Of late, I have been considering what exactly is this inner world. Who inhabits it? What energies and colors swirl within it? What are its sounds and melodies and poems? And how does this liminal space morph and change?
According to the Mayan calendar and wisdom teachings, we have recently entered into the next planetary/cosmic cycle, which will last for more than five thousand years. It is the cycle of the Dark, meaning going inside of us, into our own dark spaces. A period when humanity will begin to turn more fully within in our search for meaning and answers – rather than seeking this from the exterior world.
In keeping with this new era dawning, I have been trying an experiment in my meditations. When I encounter a familiar presence in that liminal state, I will now invite it to come inside me. By this I mean that instead of viewing such a presence as “outside of myself”, I see it as dwelling within me. As part of my inner landscape.

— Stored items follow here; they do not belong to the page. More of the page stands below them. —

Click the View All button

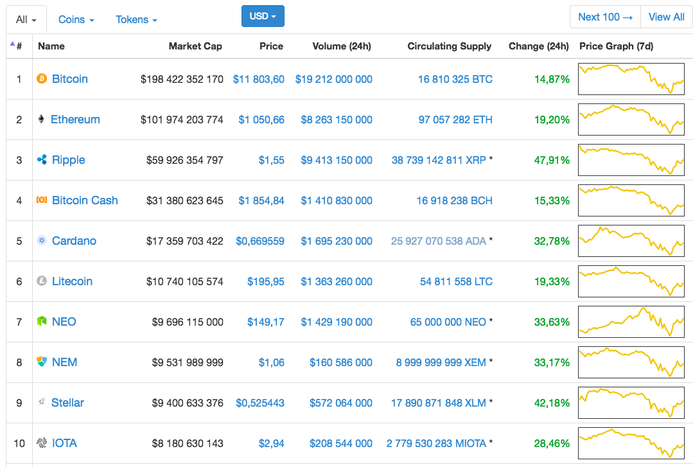pos(666,17)
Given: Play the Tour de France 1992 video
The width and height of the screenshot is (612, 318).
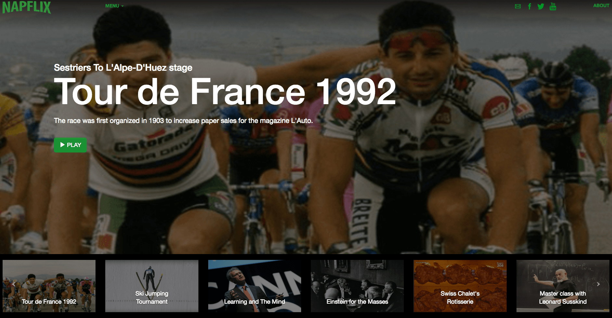Looking at the screenshot, I should pyautogui.click(x=70, y=145).
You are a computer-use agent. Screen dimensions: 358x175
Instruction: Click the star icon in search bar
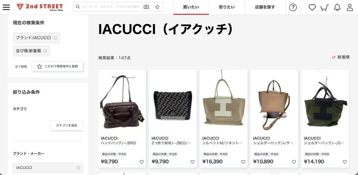157,7
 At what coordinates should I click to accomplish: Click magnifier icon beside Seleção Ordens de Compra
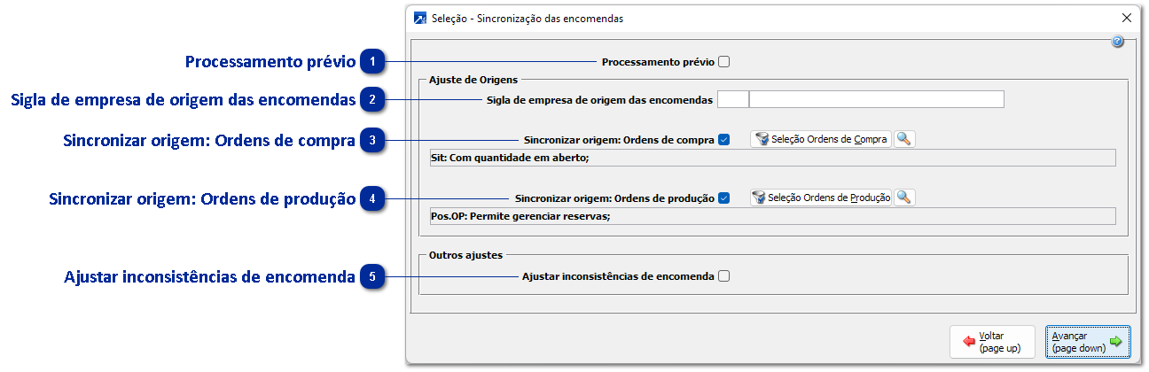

This began in a rather informal way, as such new ventures often do. I was calling upon a certain dragon energy I will often connect with when I begin to meditate one morning when I thought: why is that jade dragon outside of me? Why do I always see that being as something exterior? Why can’t that being become part of me?
Like so much in life (and spirituality), this is still in the experimental stage. And I am finding it a most interesting experiment.
This brings up other possibilities like what would be like to invite an angel or an ascended master or an animal totem to dwell within our inner soul garden?
Of course, this does not suggest that in doing this, one becomes a dragon or angel or ascended master. We are who we are.
But it could mean that glimpses of those potential possibilities could reside within us, as something that can inspire us to become the best we can be, at a soul level. This is, in a way, not so different as having a statue of an angel or Mother Mary or the Buddha in your garden, or even going to church or the synagogue or some external place of worship.
And so, I ask you to consider who you would like to invite into your inside, as a friend, guide, and support? What energetic presences would help you cultivate your interior soul garden to be as bountiful and fruitful and sacred as each of us are capable of being? And how would this contribute to the ever-evolving web of cosmic life and conciousness?